The State of Vertical Range Inputs (As of Nov 2012)

Yesterday I found myself needing to write a silly demo to sketch out some code (to be used in a larger project). The idea was to dump a ton of <input type=range> elements on a page, alternate between horizontal and vertical orientations, and manipulate the value property in various magical ways.

The default rendering of type=range is a horizontal slider widget. To see it yourself quickly, put the following in your browser URL bar: `

data:text/html, <input type="range">

There’s a catch though — not all browsers support this yet. But we’re really, really close, especially with an implementation in progress for Firefox (Microsoft beating Mozilla? End of days, etc.).

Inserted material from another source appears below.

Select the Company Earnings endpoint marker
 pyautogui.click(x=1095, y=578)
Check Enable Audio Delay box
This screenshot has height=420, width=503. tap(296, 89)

So how do you get a vertical range slider? The HTML Standard mentions “determin[ing] the orientation of the control from the ratio of the style-sheet-specified height and width properties.” So as long as you define the width to be smaller than the height, your browser should create a vertical range input for you.

You can see if this works in your browser right now.

Unfortunately, Opera is still the only browser to support this out of the box. Webkit-based browsers can get by with the -webkit-appearance: slider-vertical non-standard CSS, but that doesn’t help Firefox or IE10.

But what about Firefox? Luckily there’s a handful of polyfills out there. You’ll just have to let me know if anyone of them enable vertical ranges, and will work for IE10!

So the good news is that we’re really close to all modern browsers supporting <input type=range>. And the less good news is that native vertical ones need more time. It’s time to tweak my silly demo.